**Task brief**
In the data beneath this task, how many lines contain "dropdown"? Answer with the number only.

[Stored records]
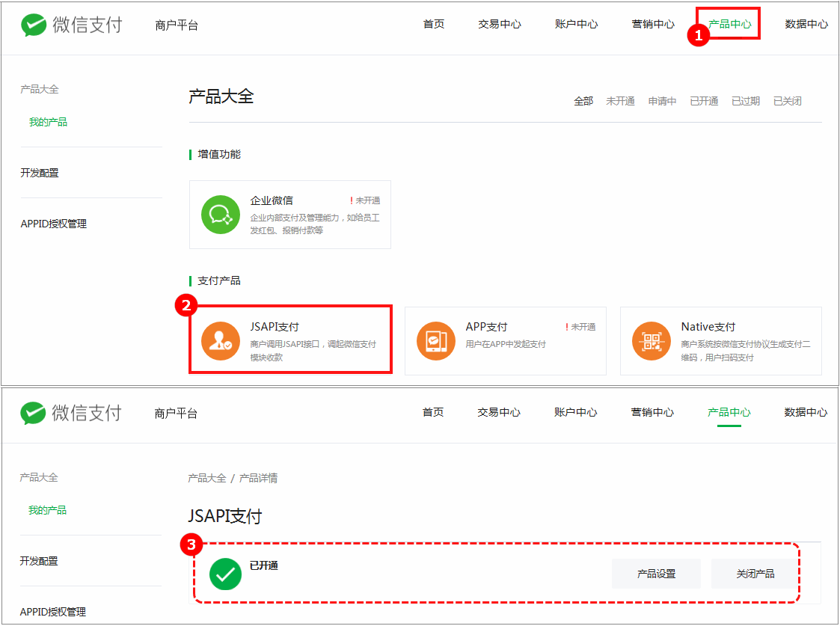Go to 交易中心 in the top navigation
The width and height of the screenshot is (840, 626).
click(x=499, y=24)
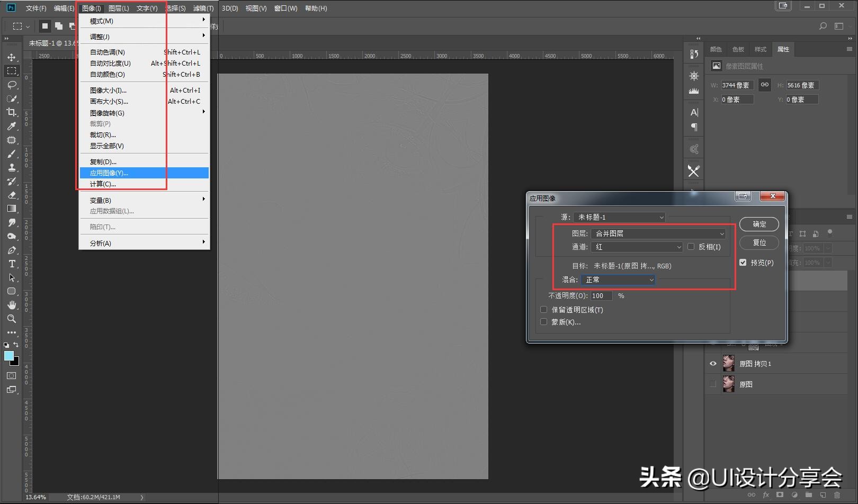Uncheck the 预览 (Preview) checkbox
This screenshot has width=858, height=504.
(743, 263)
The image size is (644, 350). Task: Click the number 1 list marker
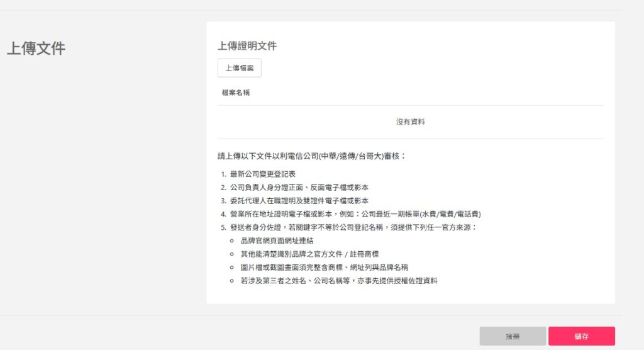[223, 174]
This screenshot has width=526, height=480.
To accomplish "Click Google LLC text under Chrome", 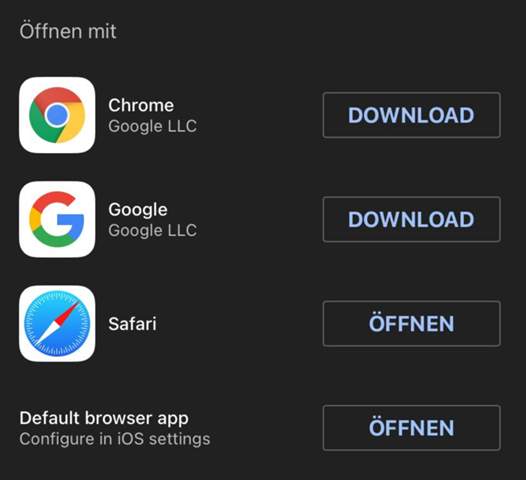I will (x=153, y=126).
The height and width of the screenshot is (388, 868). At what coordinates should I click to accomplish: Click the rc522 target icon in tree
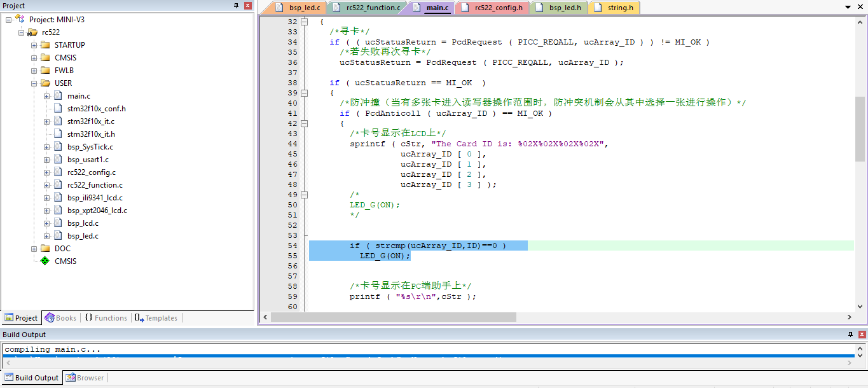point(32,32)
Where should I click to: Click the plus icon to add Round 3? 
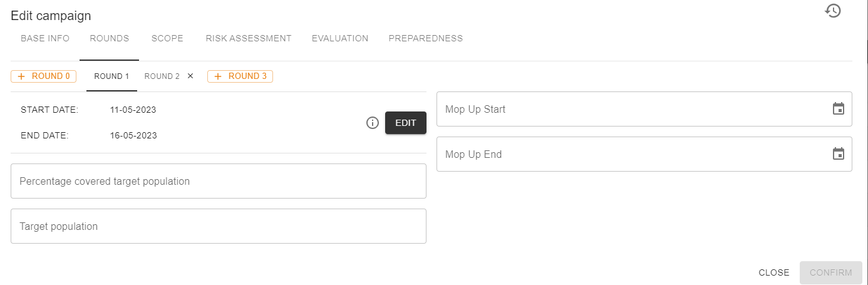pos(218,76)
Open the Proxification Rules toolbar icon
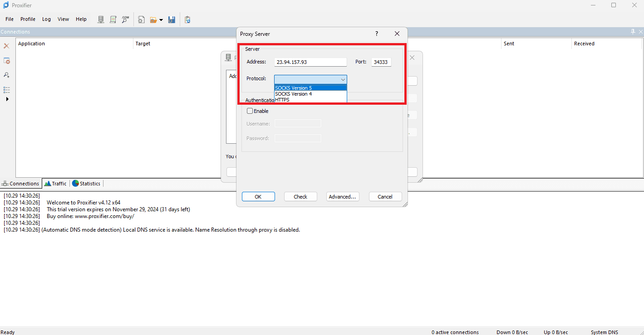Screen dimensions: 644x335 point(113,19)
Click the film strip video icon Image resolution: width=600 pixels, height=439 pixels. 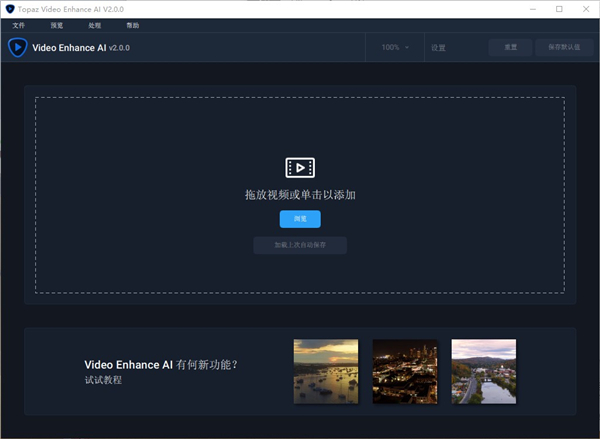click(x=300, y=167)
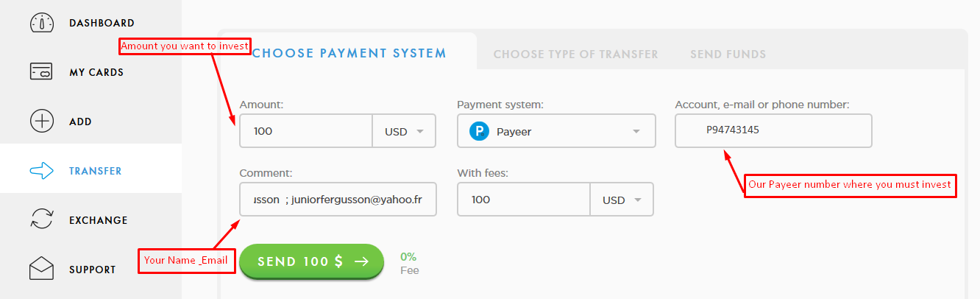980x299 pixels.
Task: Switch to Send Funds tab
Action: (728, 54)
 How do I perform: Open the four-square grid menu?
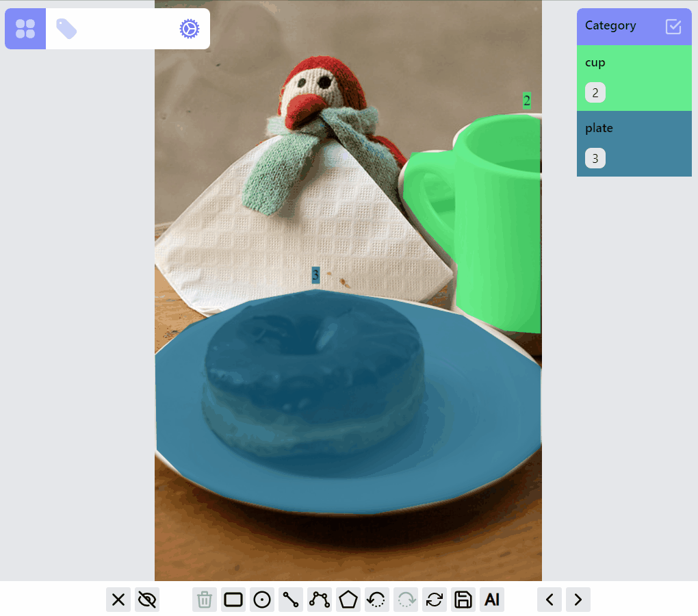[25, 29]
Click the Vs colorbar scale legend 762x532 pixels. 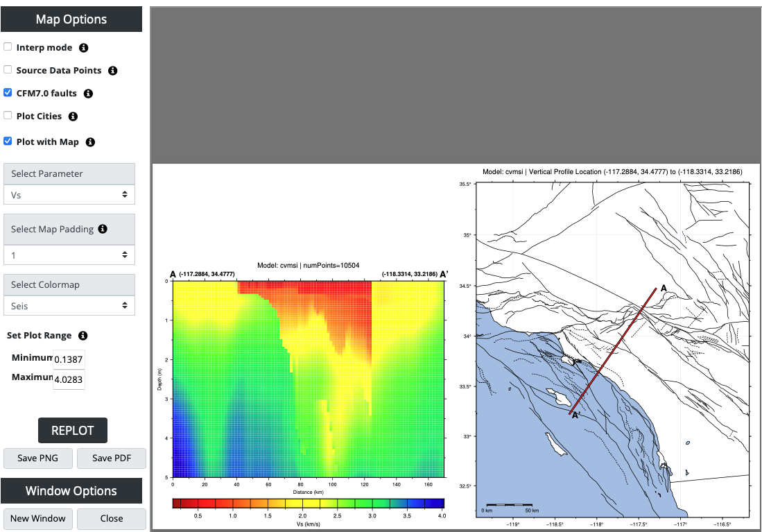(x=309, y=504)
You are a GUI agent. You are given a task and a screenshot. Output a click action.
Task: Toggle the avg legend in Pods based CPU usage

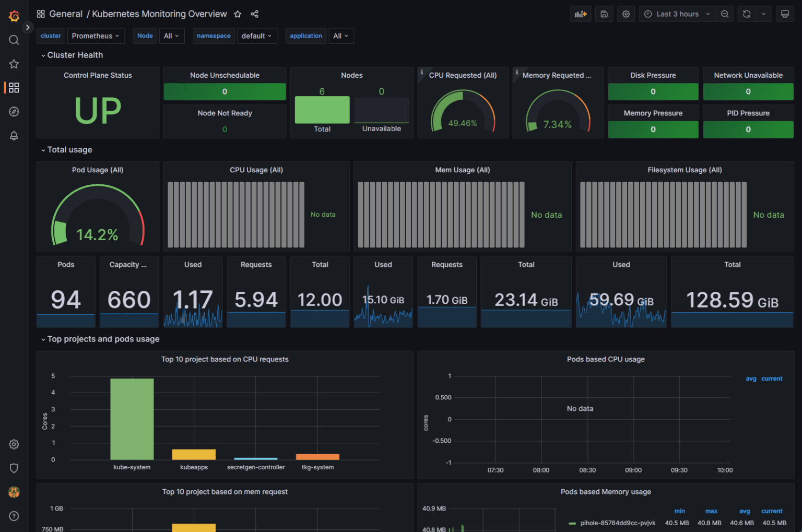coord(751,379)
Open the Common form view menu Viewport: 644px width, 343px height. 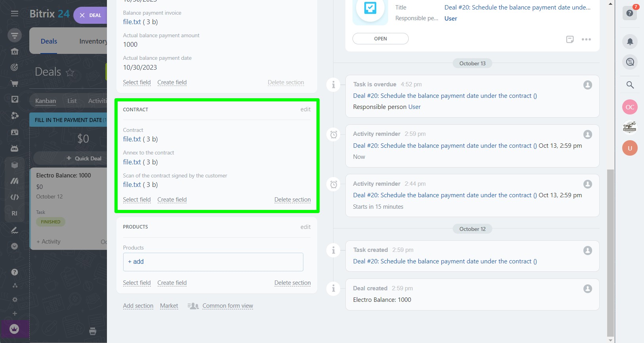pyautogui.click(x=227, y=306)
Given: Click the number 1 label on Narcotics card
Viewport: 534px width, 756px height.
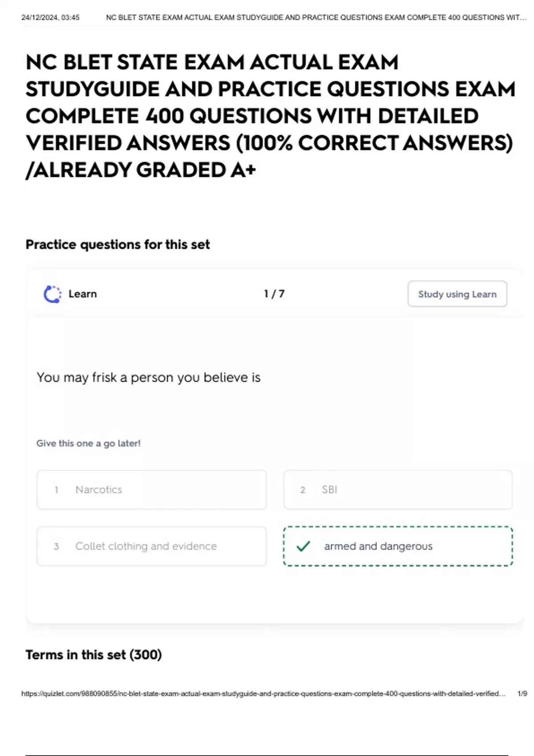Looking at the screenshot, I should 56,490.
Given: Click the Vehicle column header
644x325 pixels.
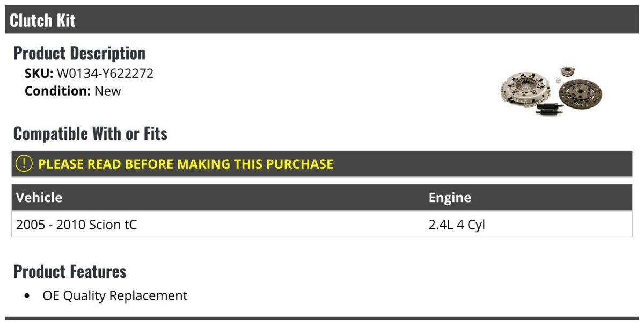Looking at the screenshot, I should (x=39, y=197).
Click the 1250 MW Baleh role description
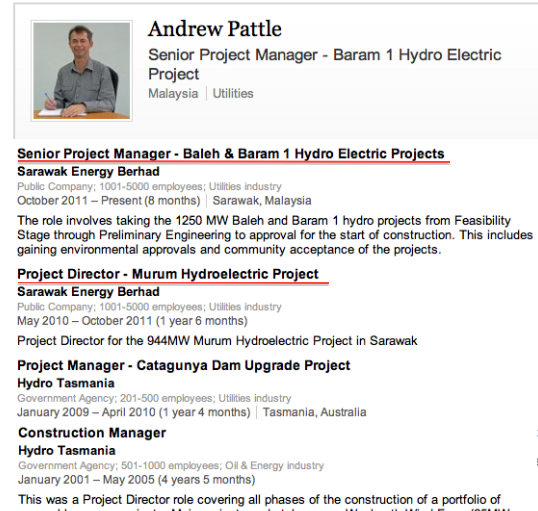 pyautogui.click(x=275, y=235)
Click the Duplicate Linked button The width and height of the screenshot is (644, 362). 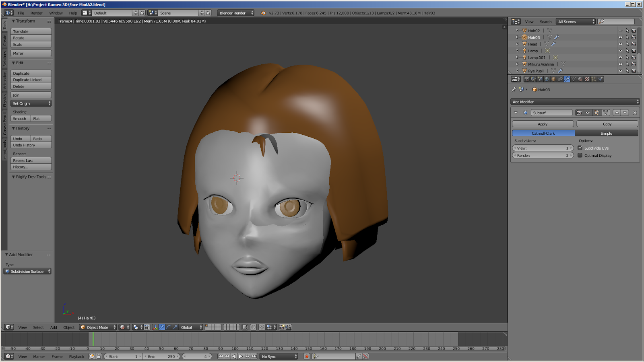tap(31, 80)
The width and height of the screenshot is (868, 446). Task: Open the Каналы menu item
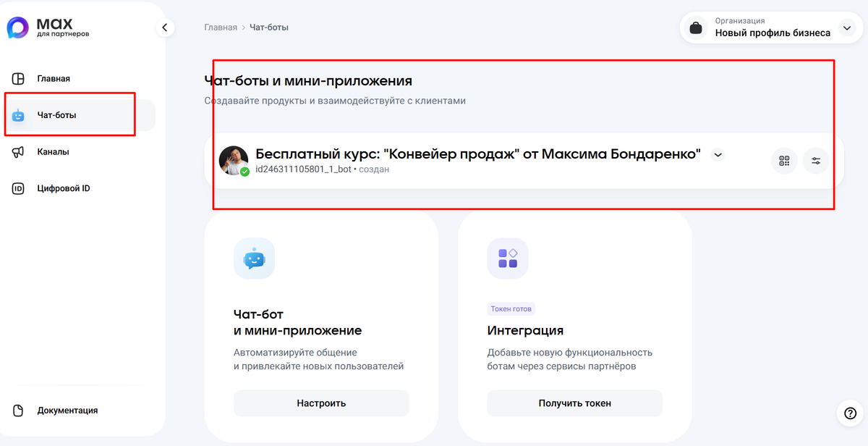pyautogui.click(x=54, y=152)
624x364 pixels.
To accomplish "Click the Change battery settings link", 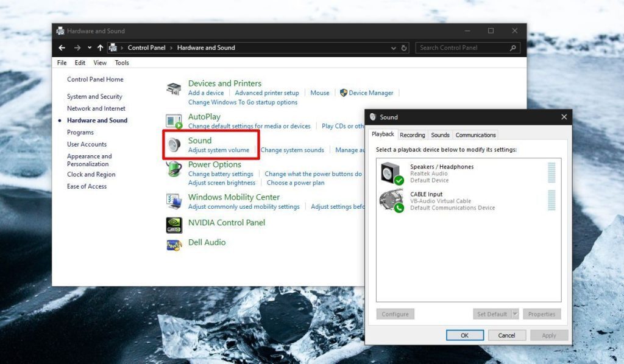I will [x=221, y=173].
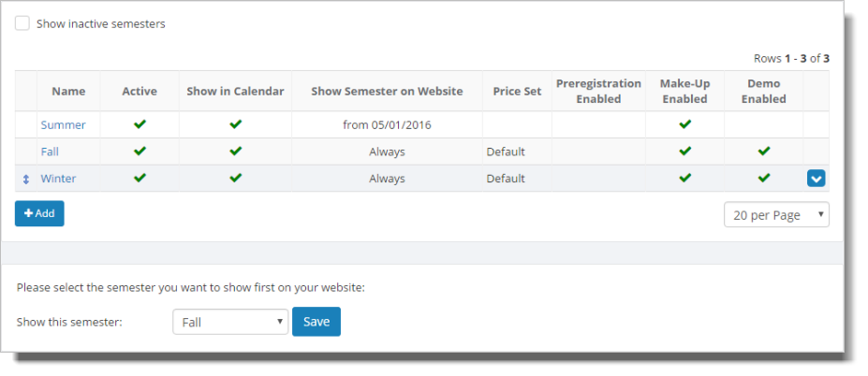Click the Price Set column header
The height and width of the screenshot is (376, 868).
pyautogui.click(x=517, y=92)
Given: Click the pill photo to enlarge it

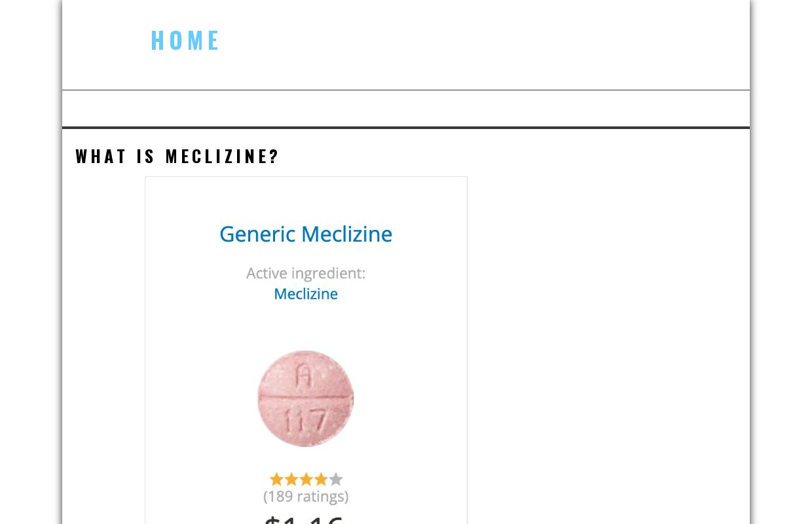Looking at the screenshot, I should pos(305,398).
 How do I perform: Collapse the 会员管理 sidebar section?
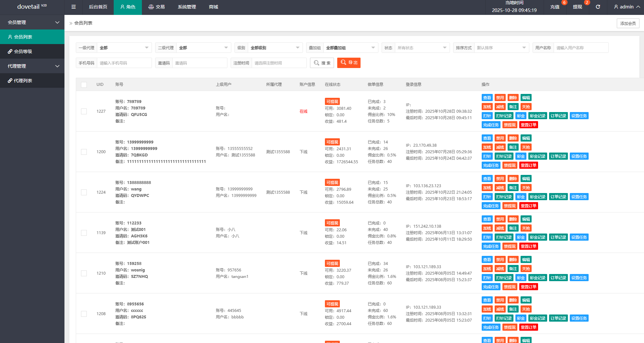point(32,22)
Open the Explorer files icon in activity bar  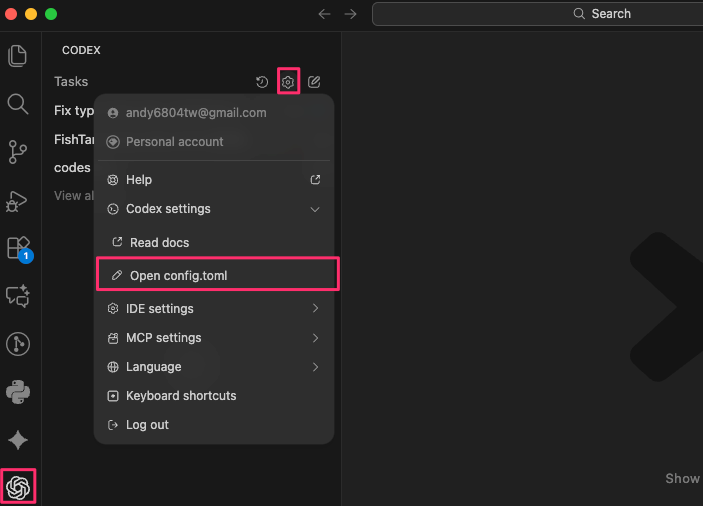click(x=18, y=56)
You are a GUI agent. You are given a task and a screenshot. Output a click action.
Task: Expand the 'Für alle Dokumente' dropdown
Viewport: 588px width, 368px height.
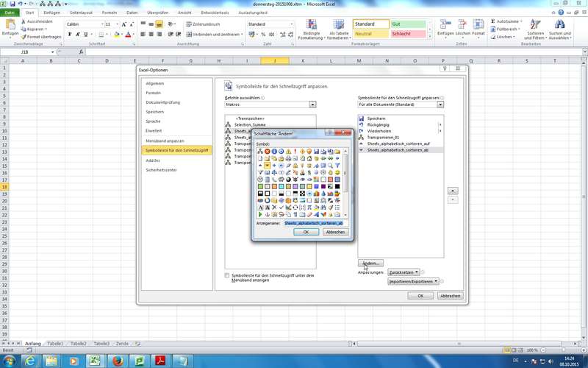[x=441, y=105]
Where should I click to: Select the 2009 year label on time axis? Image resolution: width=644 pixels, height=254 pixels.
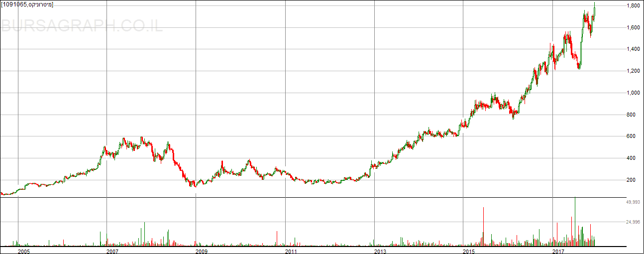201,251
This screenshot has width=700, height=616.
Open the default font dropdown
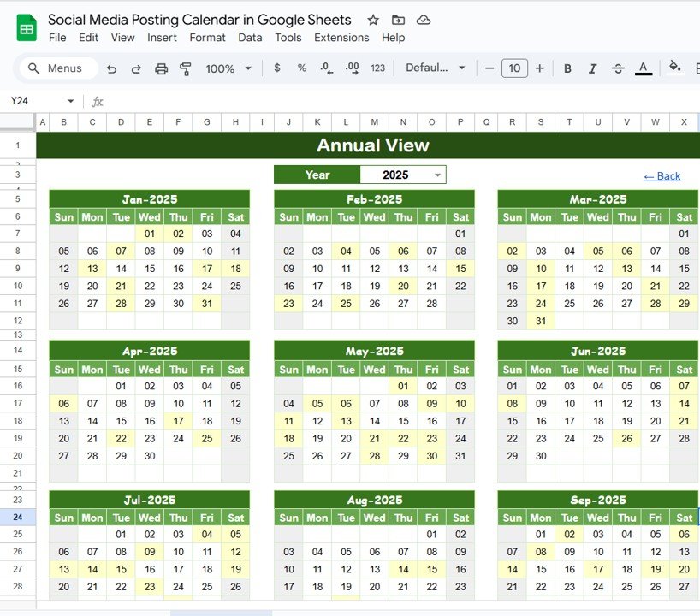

**Output of the exercise**
2